こんなところで寝てしまうとは、警戒心が存在しないのだろうか。まあ、安全な場所ではあるけれど。これで物を盗まれたり、襲われたりしたら大変だ。
ベンチの半分以上は横たわったあずみに占領されているので、端の方に正史は腰を下ろす。
自然だった。
颯太や葉月は、ドキドキするだろうとか、夢中になっているだろうとか言ってくるけれど。そんなことはなかった。無邪気に笑って、緩みきった表情で見つめてくるあずみに思うのは、緊張や興奮とは真反対の、安堵。
胸が温かくなると言えばいいのだろう。
無造作に地面に落ちていた髪の毛をベンチにのせて、持ってきた本を開く。起きるまではここにいようと思って、静かに集中していく。
あずみが目を覚ましたのは、本も終盤にさしかかって、日が傾いてきた頃だった。
「……ん」
「起きましたか?」
「テラくん……死んだはずじゃないの?」
「どんな物騒な夢を見てたんですか。世界は今日も平和ですよ」
「ゾンビウイルスに感染したはずじゃ……」
「散布すらされてないですよ」
「そーなんだ」
むっくりと体を起こしたあずみは、眠たげに目を擦る。
「あれ、テラくんだ」
「さっきまで寝言だったんですか。驚きですよ」
「…………寝顔、見た?」
どうしてそんなことを聞くのか、正史にはよくわからなかった。
「まあ、ちょっとは」
「テラくんのすけべ!」
「えぇ……? どういう心の動きですか?」
寝顔ならいくらでも見ているというのに。初めて会ったときも、なんなら一週間前にも正史の部屋で寝落ちしていた。
「あれ、そうだね。……そういえば、寝顔見られてる」
あずみは不思議そうに首を傾げて、ううむと唸る。
疑問で頭がいっぱいなのは、正史のほうだ。なんでさっきちょっと怒られたのか、さっぱり見当がつかない。
「それで、テラくんはなんでここに? 自分探し?」
「痛い若者みたいなことしませんって。ただの散歩ですよ」
「楽しそうだね」
「楽しそう?」
「うん、テラくんは、いつも楽しそう」
そうだろうか。
自覚したことはないし、たぶん、それは間違っている。正史は小難しい顔をしている時間の方が長いし、実際、今だって楽しいとは……。
「どうなんですかね」
「夏だね」
「急に話題変わりましたね。余韻とかないんですか」
「夏だよ、テラくん」
「夏への執着がすごい」
ただまあ、夏だと言われると、夏を実感せざるを得ない。夕暮れになくひぐらしの音とか。とにかく、僕たちを包み込む世界の色は、夏一色になっている。
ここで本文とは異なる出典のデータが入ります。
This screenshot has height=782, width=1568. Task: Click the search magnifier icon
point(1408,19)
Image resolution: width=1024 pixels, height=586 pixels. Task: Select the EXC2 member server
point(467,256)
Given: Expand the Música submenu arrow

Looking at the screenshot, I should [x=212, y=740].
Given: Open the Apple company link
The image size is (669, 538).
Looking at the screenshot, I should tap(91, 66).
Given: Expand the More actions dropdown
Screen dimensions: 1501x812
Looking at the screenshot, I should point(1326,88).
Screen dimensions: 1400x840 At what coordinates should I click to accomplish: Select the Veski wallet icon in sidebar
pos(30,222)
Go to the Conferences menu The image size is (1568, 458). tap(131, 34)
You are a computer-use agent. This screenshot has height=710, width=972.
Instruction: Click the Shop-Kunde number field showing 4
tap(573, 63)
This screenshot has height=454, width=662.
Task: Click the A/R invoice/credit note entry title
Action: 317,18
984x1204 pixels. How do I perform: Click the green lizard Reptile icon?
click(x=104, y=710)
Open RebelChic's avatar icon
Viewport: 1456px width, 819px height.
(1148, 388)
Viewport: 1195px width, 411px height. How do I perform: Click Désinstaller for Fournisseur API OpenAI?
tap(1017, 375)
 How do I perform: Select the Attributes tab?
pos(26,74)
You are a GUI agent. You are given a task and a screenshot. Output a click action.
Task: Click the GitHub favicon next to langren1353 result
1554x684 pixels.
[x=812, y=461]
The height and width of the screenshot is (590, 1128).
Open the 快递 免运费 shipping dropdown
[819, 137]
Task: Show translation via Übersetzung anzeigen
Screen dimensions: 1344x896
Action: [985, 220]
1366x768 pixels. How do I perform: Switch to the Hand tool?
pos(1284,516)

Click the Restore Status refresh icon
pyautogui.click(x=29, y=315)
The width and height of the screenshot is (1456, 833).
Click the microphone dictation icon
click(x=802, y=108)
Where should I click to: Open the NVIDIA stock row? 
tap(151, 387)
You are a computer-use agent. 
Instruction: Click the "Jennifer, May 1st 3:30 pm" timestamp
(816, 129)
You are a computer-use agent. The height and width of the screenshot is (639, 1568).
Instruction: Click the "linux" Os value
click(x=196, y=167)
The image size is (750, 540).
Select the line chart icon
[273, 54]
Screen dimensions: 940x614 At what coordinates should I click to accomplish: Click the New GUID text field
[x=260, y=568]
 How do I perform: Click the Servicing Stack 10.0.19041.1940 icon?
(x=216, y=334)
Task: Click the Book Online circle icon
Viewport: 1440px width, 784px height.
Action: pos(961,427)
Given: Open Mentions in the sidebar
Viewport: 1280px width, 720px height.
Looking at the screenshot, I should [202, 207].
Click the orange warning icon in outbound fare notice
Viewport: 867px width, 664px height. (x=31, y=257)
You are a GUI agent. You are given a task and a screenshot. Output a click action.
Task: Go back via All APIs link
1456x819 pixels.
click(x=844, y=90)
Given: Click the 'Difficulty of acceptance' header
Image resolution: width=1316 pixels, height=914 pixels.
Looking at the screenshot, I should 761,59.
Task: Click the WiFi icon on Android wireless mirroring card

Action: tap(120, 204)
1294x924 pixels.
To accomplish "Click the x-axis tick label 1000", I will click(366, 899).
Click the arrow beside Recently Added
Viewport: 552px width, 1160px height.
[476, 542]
だが、なんだろう。そろそろわかってきたことなのだが、こうやって、あずみが話題をねじ込んでくるときは――
なにかをやらかそうとしているときなのだ。
そしてそれを、楽しみにしている自分がいることを、正史は自覚していた。
「どこかに行こうよ。夏だし」
「あー、俺がしたいことを探しに?」
「そーだよ。まだ見つからないんだから、仕方がないなあ」
仕方がないと言う割に、あずみは楽しそうだ。
正史は困ったような苦笑いを浮かべるが、内心では思う。
叶えば終わる願いなど、見つからなければいいのにと。